と思っていたら、おじさんは、じっと僕の顔を見ながら言ってきた。
「おまえの顔、男気があるな。」
「オトコギ? 僕の顔がですか?」
何を言っているのだろう、このおじさん。
「どういうことですか?」
「たとえば、おまえ、人に足を踏まれたら、怒るだろう?」
「ええ、まぁ。」
「怖い顔になるだろう。」
「なりますねぇ。怒っているわけだから。」
「どうして。」
「踏まれて、痛いからですよ。」
「踏まれたのは足だぞ。足が怒ればいいじゃないか。」
「はぁ?」
何だ、この会話は。僕の怪訝な表情にはおかまいなしに、おじさんは続けた。
「顔と足。結構は距離だ。たとえば蟻にしたら、ちょっとした遠出だ。おまえだったら、すぐタクシーを拾おうとするだろうよ。」
確かに。僕は、歩いて5分の所へ自転車で行く男だ。ん? いやいや。蟻の場合は、蟻の頭と足の距離だろう、そこは。
と、僕は心の中で突っ込んで、彼の話を聞くことにした。
「足を踏まれて、おまえの顔は怒りの表情になる。踏まれたのは、足なのに。つまり、おまえの顔は、人のことを我がことのように怒った。一瞬にして。」
「それは、顔も僕。足も僕。一体ですから。蟻にとっては長距離でしょうが。
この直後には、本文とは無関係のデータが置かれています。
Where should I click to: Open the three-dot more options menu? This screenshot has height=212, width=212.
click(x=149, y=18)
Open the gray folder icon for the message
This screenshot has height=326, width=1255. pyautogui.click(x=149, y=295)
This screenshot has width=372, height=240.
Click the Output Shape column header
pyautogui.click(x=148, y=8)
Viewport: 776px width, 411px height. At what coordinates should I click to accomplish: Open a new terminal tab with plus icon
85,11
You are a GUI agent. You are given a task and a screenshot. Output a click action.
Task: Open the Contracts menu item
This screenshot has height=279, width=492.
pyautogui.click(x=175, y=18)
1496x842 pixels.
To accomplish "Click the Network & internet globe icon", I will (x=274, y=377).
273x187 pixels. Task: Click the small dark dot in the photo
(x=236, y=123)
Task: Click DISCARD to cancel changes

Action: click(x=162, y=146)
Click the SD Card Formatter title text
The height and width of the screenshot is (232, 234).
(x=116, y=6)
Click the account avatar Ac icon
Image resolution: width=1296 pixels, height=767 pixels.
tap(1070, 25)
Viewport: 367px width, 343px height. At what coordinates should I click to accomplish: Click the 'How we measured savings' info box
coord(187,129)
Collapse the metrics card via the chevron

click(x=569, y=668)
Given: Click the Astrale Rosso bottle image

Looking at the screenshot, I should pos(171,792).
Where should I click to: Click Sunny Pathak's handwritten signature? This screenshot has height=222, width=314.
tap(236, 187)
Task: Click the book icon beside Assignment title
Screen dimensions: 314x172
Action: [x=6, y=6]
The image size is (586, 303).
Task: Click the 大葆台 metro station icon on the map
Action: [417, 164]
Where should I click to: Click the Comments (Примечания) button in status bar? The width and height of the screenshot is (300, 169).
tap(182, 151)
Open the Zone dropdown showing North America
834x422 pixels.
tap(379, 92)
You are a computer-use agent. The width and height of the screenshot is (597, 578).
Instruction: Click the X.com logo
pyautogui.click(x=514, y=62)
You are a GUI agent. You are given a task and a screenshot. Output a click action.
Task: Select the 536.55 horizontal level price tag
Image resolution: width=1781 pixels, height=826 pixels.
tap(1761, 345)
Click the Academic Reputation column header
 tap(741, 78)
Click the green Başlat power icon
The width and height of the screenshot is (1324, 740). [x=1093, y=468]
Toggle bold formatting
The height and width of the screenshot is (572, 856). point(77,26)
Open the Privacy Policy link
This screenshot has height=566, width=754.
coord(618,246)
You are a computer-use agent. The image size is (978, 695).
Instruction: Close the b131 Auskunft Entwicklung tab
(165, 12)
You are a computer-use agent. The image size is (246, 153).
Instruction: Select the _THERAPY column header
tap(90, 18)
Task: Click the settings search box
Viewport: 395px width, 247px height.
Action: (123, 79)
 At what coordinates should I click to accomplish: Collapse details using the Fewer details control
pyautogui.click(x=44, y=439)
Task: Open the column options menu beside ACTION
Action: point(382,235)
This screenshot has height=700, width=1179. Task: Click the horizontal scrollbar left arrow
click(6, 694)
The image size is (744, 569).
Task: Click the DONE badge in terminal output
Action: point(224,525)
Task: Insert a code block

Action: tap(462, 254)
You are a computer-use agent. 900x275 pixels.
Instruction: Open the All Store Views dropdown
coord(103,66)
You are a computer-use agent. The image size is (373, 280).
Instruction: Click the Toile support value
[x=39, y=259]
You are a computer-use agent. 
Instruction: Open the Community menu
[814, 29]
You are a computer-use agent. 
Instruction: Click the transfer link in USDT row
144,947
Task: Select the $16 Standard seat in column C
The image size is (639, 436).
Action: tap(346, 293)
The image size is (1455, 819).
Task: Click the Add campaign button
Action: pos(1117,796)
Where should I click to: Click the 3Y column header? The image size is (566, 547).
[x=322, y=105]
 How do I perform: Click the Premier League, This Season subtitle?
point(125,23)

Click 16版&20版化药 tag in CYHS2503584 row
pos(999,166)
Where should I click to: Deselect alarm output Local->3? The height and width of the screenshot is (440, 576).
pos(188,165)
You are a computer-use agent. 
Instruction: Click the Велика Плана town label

」
「そうか、そうだったな。もともと一体だもんなぁ。なるほど。それで、俺は、おまえの顔を見て、男気を感じたんだな。」
男気。この言葉に、おじさんは、どういう意味を込めたんだろうか。
自分の理念によるポーズとか他人の評価とは関係なく発動する優しさ。
みたいな?
少なくとも、僕に、それがないことは確かだ。
そのことを、僕は、事あるごとに確認させられて、その度に、寂しくなるのだ。
「もともと一体のものを、一体にすることはできないよな。」
そう言って、おじさんは、よいしょと立って、どこかへ歩いて行った。